Rather, let the breath of new life be breathed by you through the forms that already exist. For if you yourselves are once spiritually alive, you shall find that the old forms become flexible (plastic) and new. The remedy for their current lifelessness (deformity) is, first, soul, and second, soul, and forevermore, soul. A whole vast system (popedom) of forms can be lifted up and made alive (vivify) by a single pulse (pulsation) of virtue.

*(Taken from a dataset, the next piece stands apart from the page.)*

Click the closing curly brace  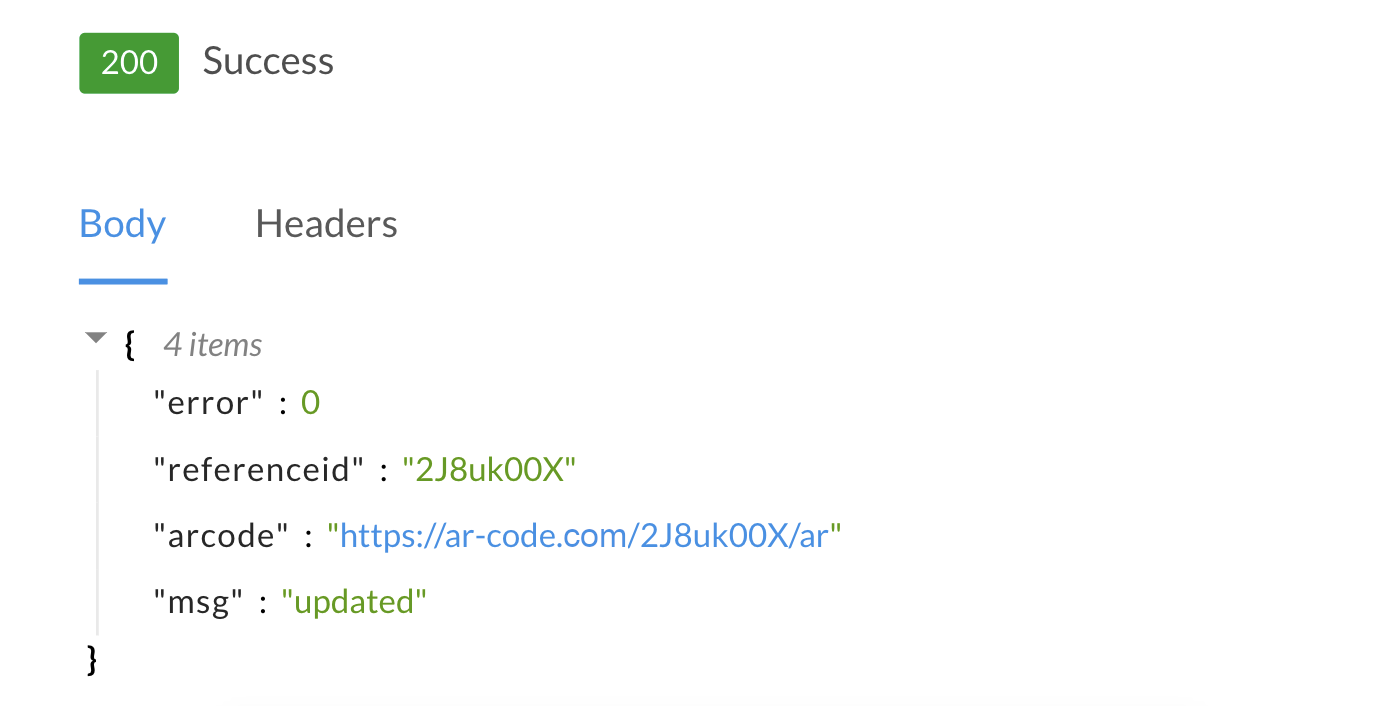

Christianity has given us two priceless (inestimable) advantages:

  1. First, the Sabbath: the weekly celebration (jubilee) of the whole world. Its light dawns welcome alike into the philosopher’s private study (closet), into the worker’s attic room (garret), and into prison cells. Everywhere, it suggests, even to the most wicked (vile), a thought of the dignity of spiritual being. Let the Sabbath stand forevermore, a temple which new love, new faith, new sight shall restore to mankind in more than its original splendor.
  2. And secondly, the institution of preaching: the speech of one human to others. This is essentially the most flexible of all tools (organs), of all forms. What prevents (hinders) you now, everywhere – in pulpits, in lecture rooms, in houses, in fields, wherever the invitation of people or your own occasions lead you – from speaking the very truth, as your life and conscience teach it? What stops you from cheering the waiting, fainting hearts of people with new hope and new revelation?

Awaiting the New Teacher

I look for the hour when that supreme Beauty – which captivated (ravished) the souls of those Eastern people, especially the Hebrews, and through their lips spoke timeless truths (oracles) – shall speak in the West also. The Hebrew and Greek Scriptures contain immortal sentences that have been the bread of life to millions. But they lack overall narrative coherence (epical integrity); they are fragmented. Their truths are not shown in logical order to the intellect.

I look for the new Teacher. This teacher will follow those shining laws of the soul so far that they shall see them come full circle. They shall see the laws’ rounding, complete grace. They shall see the world to be the mirror of the soul. They shall see the identity of the law of gravitation with purity of heart. And they shall show that the feeling of Ought, that Duty, is one thing with Science, with Beauty, and with Joy.